I wish to find the flux of $\mathbf{F}=(x^2,y^2,z^2)$ through $S: (x-1)^2+(y-3)^2+(z+1)^2$
Here is what I tried:
I "moved" the sphere to $(0,0)$ by changing the variables to:
$u=x-1$ , $v=y-3$ , $w=z+1$
so now we have $F=((u+1)^2,(v+3)^2,(w-1)^2)$ and $S$ is the unit sphere.

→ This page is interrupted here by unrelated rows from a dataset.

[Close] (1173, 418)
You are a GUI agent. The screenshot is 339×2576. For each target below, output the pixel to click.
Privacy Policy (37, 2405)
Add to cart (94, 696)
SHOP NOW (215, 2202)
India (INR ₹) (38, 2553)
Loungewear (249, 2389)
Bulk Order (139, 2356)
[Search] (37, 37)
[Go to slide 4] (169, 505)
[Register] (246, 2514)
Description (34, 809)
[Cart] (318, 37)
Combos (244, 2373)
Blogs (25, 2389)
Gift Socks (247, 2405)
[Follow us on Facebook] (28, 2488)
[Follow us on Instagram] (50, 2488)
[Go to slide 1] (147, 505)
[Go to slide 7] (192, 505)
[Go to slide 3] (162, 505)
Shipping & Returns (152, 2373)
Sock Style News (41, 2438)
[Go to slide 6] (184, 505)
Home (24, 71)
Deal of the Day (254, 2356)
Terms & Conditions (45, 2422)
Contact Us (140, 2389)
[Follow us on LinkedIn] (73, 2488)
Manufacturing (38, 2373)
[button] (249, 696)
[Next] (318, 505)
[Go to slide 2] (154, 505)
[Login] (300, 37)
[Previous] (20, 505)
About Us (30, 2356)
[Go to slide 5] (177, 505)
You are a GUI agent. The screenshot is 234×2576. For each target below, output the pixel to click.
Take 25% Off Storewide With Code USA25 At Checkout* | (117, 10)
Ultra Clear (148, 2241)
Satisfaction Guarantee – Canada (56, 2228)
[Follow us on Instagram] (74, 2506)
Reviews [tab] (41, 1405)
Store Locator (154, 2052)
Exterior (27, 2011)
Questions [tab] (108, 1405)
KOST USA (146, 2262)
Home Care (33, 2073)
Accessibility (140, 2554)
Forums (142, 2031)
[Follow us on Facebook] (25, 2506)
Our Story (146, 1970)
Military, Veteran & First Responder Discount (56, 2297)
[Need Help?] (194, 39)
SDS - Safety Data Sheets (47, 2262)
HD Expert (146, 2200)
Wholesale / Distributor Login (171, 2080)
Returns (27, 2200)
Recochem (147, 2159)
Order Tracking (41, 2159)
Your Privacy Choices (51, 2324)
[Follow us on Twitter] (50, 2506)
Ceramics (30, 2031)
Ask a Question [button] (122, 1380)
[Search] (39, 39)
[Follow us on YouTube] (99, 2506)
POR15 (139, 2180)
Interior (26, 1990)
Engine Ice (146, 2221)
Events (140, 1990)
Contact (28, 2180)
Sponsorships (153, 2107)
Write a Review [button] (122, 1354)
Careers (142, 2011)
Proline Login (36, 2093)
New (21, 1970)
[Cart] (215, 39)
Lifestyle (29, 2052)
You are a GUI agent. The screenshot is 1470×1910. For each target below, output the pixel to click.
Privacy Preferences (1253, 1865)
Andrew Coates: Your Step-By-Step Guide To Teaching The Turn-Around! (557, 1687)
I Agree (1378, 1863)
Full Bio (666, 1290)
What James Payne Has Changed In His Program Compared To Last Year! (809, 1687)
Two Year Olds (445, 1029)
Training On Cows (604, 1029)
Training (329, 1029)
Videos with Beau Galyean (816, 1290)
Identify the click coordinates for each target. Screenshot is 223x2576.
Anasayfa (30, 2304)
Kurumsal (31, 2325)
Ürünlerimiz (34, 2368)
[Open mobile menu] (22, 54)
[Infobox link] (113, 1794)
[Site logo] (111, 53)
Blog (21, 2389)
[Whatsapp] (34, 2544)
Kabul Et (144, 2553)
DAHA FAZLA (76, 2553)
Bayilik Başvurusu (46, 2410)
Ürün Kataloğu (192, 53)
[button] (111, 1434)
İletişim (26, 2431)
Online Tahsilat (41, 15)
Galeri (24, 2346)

So my calculation is (after switching to polar):
$$\int_0^{2\pi}\int_0^1\int_{-\sqrt{1-r^2}}^{\sqrt{1-r^2}}{\rm div}\,\mathbf{F}\,r\,{\rm d}z\,{\rm d}r\,{\rm d}\theta=\int_0^{2\pi}\int_0^1\int_{-\sqrt{1-r^2}}^{\sqrt{1-r^2}}(2r\cos\theta +2r\sin\theta +2z+6)r\,{\rm d}z\,{\rm d}r\,{\rm d}\theta$$
but I got $0$ instead $8\pi$
What did I do wrong?
Best Answer
One's procedure is excellent but there are some mistakes in your final calculation. Here is my way to compute the triple integral:
$$ \begin{align} \int_0^{2\pi}\int_0^1\int_{-\sqrt{1-r^2}}^{\sqrt{1-r^2}}\left( 2r\cos\theta +2r\sin\theta +2z+6\right) r\,dz\,dr\,d\theta & \stackrel{[A]}{=}\int_0^1\int_{-\sqrt{1-r^2}}^{\sqrt{1-r^2}}\int_0^{2\pi}\left( 2r^2\cos\theta +2r^2\sin\theta +2rz+6r\right)\,d\theta \,dz\,dr \\& \stackrel{[B]}{=}\int_0^1\int_{-\sqrt{1-r^2}}^{\sqrt{1-r^2}}\left( 4 \pi rz+12\pi r\right) \,dz\,dr \\& =\int_0^1\left.\left( 2 \pi rz^2+12\pi r z\right)\right| ^{\sqrt{1-r^2}}_{-\sqrt{1-r^2}} \,dr \\ & \stackrel{[C]}{=} \int_0^1\left( 24\pi r \sqrt{1-r^2}\right) \,dr \\& =8\pi \end{align} $$
$[A]$ comes from Fubini's theorem.
$[B]$ comes from the linearity of integration.
$[C]$ comes from U-substitution.
Hopefully one can borrow some of strategies.